Jusqu’à maintenant, on estimait que l’Arctique se réchauffait deux à trois fois plus vite que le reste de la planète. Mais une nouvelle étude vient de changer la donne : il se réchauffe en fait quatre fois plus vite.

Depuis 1970, l’Amplification Arctique (AA), le rapport entre les changements climatiques en Arctique et ceux dans le reste du monde, ne cesse d’augmenter. Et ça continue aujourd’hui : alors que le facteur d’amplification était estimé entre 2 et 3 jusqu’à aujourd’hui, une nouvelle étude publiée dans la revue Geophysical Research Letters démontre qu’il atteint en fait 4. Cela signifie que l’Arctique se réchauffe quatre fois plus vite que le reste de la planète ! « Les gens font généralement la moyenne de tous les modèles et supposent que l’ensemble est plus fiable que n’importe quel modèle unique. Nous montrons que la moyenne ne fonctionne pas dans ce cas », a déclaré Petr Chylek, premier auteur de l’étude et climatologue au Laboratoire national de Los Alamos.
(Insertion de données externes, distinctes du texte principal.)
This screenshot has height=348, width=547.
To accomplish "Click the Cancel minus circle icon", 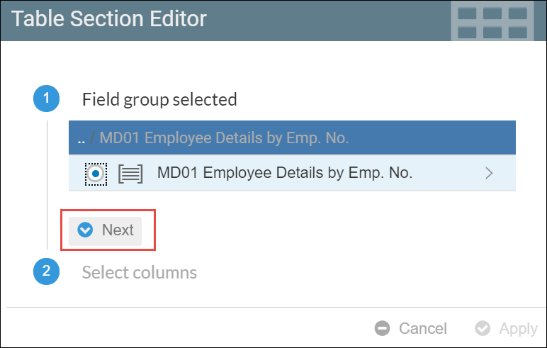I will coord(383,328).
Deux moments clés, en 1986 et 1999
Les chercheurs ont aussi montré que l’évolution de l’AA avait été marquée par deux étapes clés, en 1986 et 1999. Des étapes délaissées par la plupart des modèles climatiques. Bien que l’étude identifie formellement l’origine de la première, pour la seconde, c’est plus compliqué. « Nous avons attribué la première étape à l’augmentation des concentrations de dioxyde de carbone et d’autres polluants dans l’atmosphère, car plusieurs modèles le font correctement, a expliqué P. Chylek, mais nous pensons que la seconde étape est due à la variabilité climatique car aucun des modèles ne peut reproduire la seconde étape. »

Tout se serait fait par des boucles de rétroactions : à cause du réchauffement, il se forme moins de glace de mer, ce qui modifie l’albédo de la banquise et tend à réchauffer d’autant plus l’Arctique. De même pour la vapeur d’eau, plus présente alors que la Terre se réchauffe, et qui est un puissant gaz à effet de serre et tend donc à réchauffer d’autant plus la région, et la planète. Mais à l’avenir, cette tendance risque de s’inverser, mais pas pour une bonne raison : si toute la banquise de l’Arctique fond, et dans le pire des scénarios cela se produirait avant 2050, alors il n’y a plus la rétroaction glace-albédo.